İklim değişiminden en çok etkilenen ülkelerin başında gelen Somali, 2010-2012 yılları arasında yaklaşık 260 bin vatandaşını kaybettiği kuraklığın bir benzerini, hatta daha şiddetlisini yaşamaya başladı. Türk Kızılayı tarafından başlatılan yardım çalışmaları ile ülke genelinde kuraklıktan kaçan milyonlarca göçmene yardım eli uzatılıyor. 11 bin tonluk yardım malzemesinin önümüzdeki günlerde ihtiyaç sahiplerine dağıtılacak. Türk Kızılayı Somali delegasyonu bölgede ihtiyaç tespitleri için kamp kamp dolaşıyor.

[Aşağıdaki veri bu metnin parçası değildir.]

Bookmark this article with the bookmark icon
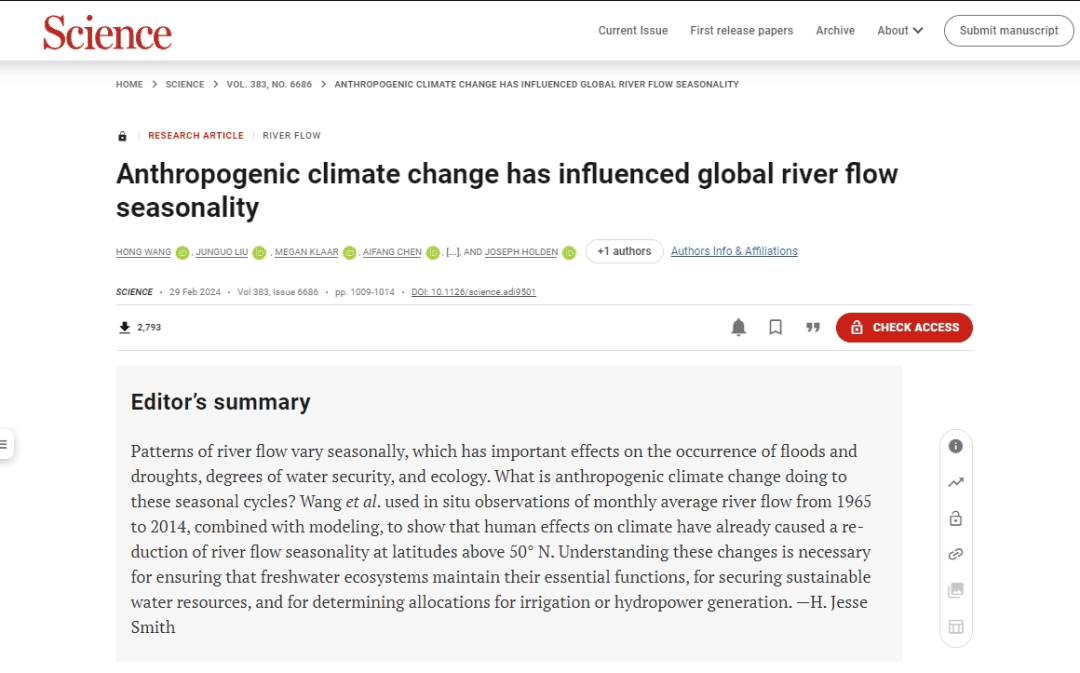The height and width of the screenshot is (673, 1080). 776,327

Kızılay genel müdürü Mehmet Güllüoğlu ve Kızılay Genel Başkanı Kerem Kınık peş peşe bölgeye gelerek çalışmaları yerinde inceledi. Başbakan yardımcısı Veysi Kaynak ve TİKA başkanı Serdar Çam ve Kızılay genel müdürü Kerem Kınık’tan oluşan heyet Somalili yetkililerle bir araya gelerek Somali halkının ihtiyaçlarının ve acil yardımların bir an önce bölgeye ulaştırılması sözünü verdi. Kurak mevsimin uzun sürmesi ülke genelinde, kırsalda yaşayan insanları olumsuz etkiledi.

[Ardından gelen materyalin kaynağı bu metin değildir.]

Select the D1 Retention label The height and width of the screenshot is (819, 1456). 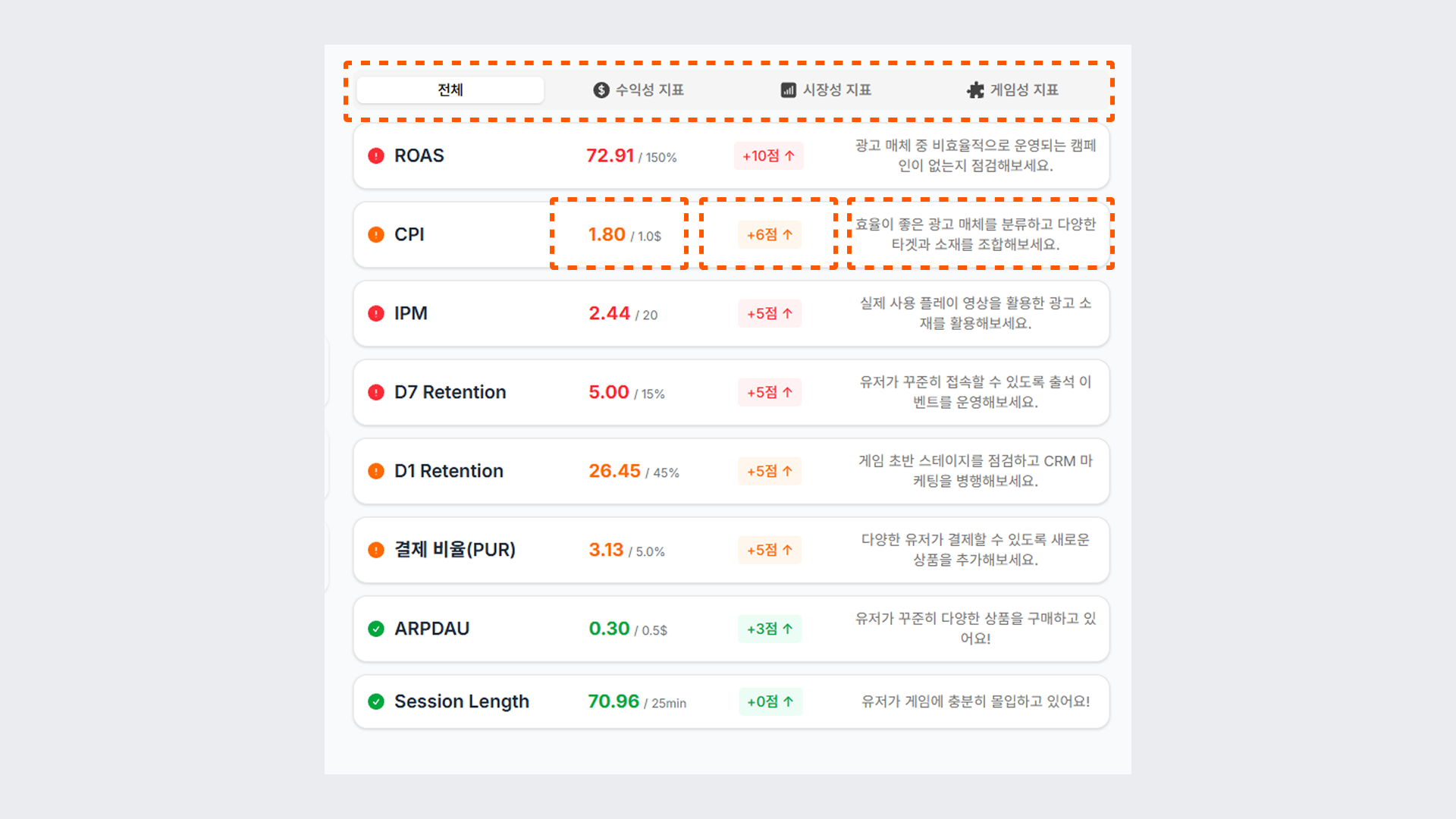449,471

En iyi tahminlere göre ülke nüfusunun yarısı kuraklığa bağlı açlıkla mücadele ediyor. Yaklaşık 6 milyonluk bu nüfus gıdaya ve içilebilecek suya kavuşmak için ülke içinde göç ediyor. Bu rakama her gün binlerce aile daha ekleniyor. Raporlara göre her gün 3 bin aile evini ve bölgesini terk ederek kent merkezlerine doğru göç ediyor. Kalacak yeri olmayan bu aileler kent merkezlerine giremedikleri için kendi imkânlarıyla kurdukları çadırlarda yaşam mücadelesi veriyor. En çok çiftçiler etkilendi Kuraklıktan en çok etkilenenler ise ülkenin iç bölgelerinde yaşayan çiftçiler. Tarım arazileri verimsizleşen, hayvanları açlıktan ölen bu aileler başkent Mogadişu başta olmak üzere, gıda yardımı alabileceklerini düşündükleri yerlere kaçıyor.

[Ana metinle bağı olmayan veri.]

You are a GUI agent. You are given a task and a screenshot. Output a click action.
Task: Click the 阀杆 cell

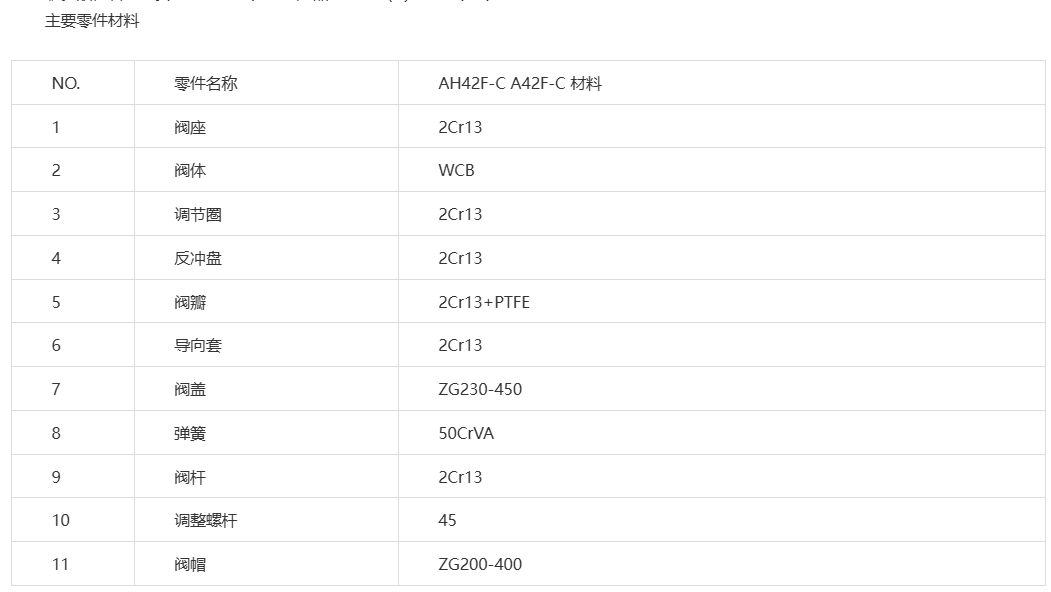coord(266,477)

Parası olanlar zar zor bir araca binerek göç yolculuğuna çıkarken, imkânı olmayanlar günlerce zorlu bir yürüyüşe geçiyorlar. Şimdiye kadar binlerce çocuk ve yaşlının bu göç sırasında hayatını kaybettiği belirtiliyor. Kolera vakaları görülüyor Sığındıkları kamp alanlarında da yiyecek ve su yardımı bulmakta zorluk çeken Somalililer, suyu genellikle bir kuyuda biriktirerek toplu olarak kullanıyor. Bu nedenle ülkenin bazı eyaletlerinde kolera salgınları görülmeye başladı.
Ülkede yetersiz olan sağlık hizmetleri, kolera vakalarının tedavisini yapma noktasında da yetersiz kalıyor. Özellikle çocuklar büyük risk altında bulunuyor.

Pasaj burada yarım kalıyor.